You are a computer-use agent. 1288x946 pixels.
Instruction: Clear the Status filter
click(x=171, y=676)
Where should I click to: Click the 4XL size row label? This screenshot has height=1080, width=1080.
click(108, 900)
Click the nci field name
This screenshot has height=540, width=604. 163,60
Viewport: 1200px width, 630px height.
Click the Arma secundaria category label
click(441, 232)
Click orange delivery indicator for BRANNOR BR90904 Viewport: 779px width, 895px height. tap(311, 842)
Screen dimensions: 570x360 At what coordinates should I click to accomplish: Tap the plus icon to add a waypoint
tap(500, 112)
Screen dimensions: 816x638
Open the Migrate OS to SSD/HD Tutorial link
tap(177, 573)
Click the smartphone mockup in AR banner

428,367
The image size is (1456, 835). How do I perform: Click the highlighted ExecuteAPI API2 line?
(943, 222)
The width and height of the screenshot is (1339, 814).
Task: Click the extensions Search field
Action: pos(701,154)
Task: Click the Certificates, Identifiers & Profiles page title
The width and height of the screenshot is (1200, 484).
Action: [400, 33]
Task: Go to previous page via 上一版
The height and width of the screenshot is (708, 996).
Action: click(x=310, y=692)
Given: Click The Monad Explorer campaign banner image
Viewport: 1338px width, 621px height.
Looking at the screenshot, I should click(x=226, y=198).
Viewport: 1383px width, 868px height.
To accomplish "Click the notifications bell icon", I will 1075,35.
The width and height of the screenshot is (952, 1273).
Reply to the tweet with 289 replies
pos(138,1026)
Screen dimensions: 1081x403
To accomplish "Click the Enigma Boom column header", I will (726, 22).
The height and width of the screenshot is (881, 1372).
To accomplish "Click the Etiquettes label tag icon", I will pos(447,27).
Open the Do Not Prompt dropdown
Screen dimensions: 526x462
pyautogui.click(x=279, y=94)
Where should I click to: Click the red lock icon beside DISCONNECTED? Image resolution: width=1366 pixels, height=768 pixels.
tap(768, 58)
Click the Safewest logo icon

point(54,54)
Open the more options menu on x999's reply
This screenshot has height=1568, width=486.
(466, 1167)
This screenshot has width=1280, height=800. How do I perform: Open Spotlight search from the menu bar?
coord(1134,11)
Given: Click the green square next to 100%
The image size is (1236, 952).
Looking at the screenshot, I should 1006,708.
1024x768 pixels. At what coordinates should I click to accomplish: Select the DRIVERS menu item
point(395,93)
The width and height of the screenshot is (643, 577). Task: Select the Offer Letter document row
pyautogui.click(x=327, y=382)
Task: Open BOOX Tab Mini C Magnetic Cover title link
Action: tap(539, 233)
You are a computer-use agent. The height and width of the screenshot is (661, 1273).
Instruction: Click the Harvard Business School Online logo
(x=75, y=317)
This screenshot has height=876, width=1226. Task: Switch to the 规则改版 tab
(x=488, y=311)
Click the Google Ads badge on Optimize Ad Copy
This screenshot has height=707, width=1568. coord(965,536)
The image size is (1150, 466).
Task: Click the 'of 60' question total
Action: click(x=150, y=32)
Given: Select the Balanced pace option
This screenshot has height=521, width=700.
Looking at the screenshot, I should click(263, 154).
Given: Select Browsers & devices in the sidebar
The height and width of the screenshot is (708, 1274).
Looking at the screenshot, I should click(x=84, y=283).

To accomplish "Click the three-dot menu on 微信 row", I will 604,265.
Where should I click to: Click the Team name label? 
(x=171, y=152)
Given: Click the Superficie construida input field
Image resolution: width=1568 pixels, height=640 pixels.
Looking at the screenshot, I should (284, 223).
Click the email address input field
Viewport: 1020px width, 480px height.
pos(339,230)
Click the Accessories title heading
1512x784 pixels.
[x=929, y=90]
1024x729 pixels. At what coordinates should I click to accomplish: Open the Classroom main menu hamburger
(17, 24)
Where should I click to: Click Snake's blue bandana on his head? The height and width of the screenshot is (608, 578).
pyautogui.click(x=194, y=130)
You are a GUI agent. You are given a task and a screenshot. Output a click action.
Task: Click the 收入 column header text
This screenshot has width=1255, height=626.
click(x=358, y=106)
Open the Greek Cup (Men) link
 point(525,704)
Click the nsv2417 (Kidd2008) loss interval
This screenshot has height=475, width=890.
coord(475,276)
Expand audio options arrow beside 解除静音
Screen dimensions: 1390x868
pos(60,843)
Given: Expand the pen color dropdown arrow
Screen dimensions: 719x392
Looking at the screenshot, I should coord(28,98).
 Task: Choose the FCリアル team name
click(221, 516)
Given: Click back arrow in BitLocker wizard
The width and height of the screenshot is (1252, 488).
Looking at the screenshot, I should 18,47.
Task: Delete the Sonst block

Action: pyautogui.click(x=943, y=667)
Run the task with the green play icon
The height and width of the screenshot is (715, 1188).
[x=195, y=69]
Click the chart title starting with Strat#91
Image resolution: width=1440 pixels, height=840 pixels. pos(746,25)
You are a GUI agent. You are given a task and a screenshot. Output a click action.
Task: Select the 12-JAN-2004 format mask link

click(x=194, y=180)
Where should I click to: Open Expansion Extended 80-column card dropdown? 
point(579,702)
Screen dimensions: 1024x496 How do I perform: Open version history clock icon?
━━━━
The response must consist solely of the lines from the top of the records through the line holding "Screen dimensions: 816x638", copied word for word.

You are a computer-use agent. 1288x946 pixels.
Instruction: Clear the Status filter
click(x=171, y=676)
Where should I click to: Click the 4XL size row label? This screenshot has height=1080, width=1080.
click(108, 900)
Click the nci field name
This screenshot has height=540, width=604. 163,60
Viewport: 1200px width, 630px height.
Click the Arma secundaria category label
click(441, 232)
Click orange delivery indicator for BRANNOR BR90904 Viewport: 779px width, 895px height. tap(311, 842)
Screen dimensions: 570x360 At what coordinates should I click to accomplish: Tap the plus icon to add a waypoint
tap(500, 112)
Screen dimensions: 816x638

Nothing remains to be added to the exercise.